* Records supplied:

........

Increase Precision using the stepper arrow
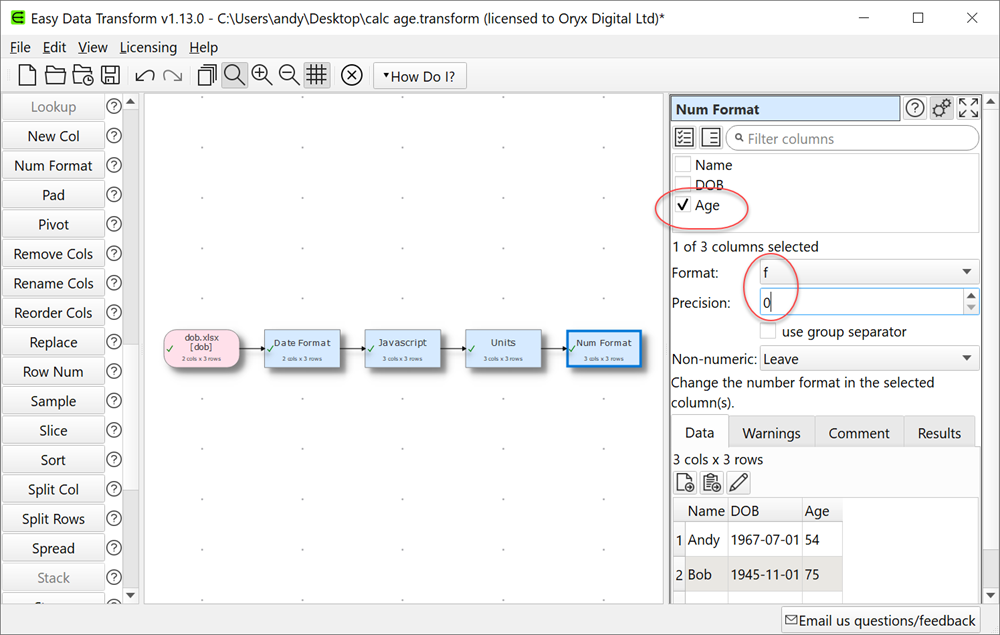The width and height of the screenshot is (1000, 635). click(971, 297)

........

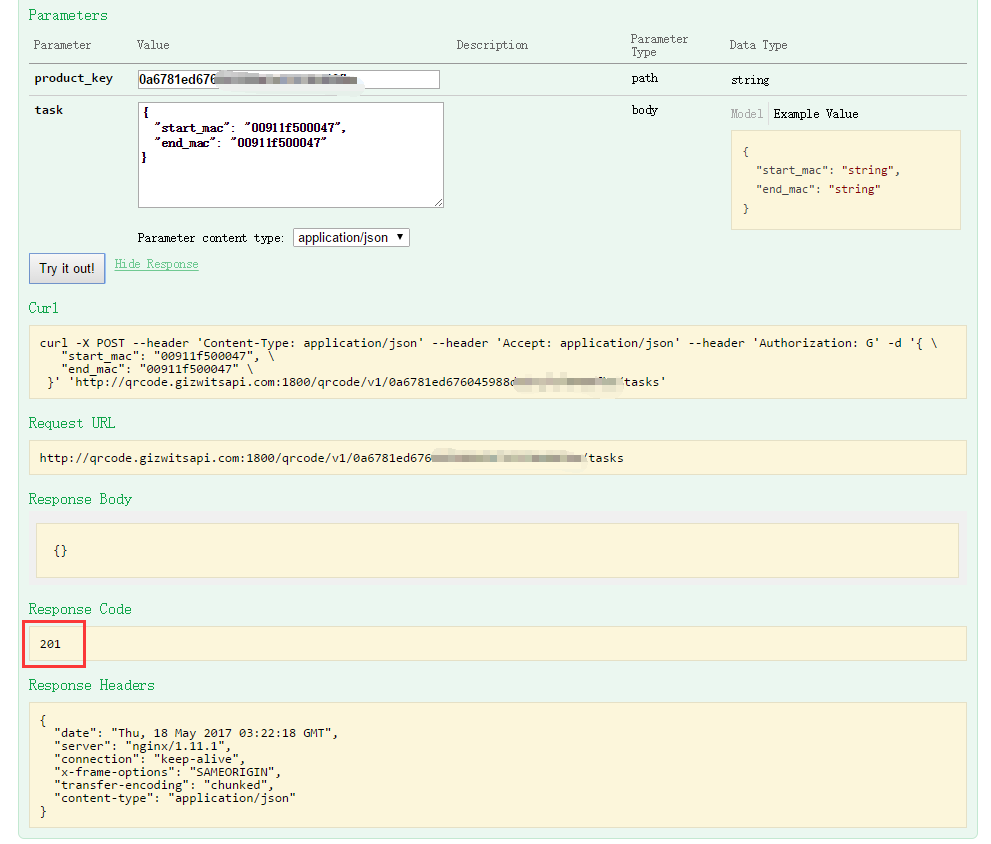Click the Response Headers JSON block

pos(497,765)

........

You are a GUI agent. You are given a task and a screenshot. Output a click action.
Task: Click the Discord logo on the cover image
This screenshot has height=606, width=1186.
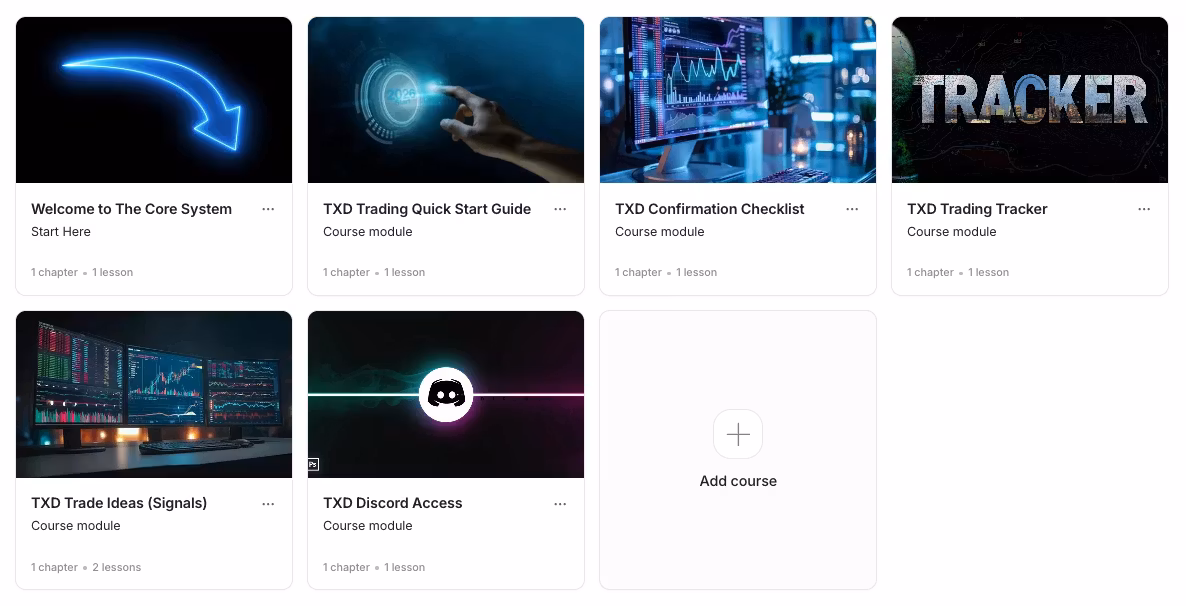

........

* Instructions to follow: Please return only the lines above, starting at the line that has "Task: Click the" and ending at the line that has "This screenshot has height=606, width=1186.", keeping both and leaving each one unchanged.

* Problem solution:
Task: Click the Discord logo on the cover image
This screenshot has height=606, width=1186.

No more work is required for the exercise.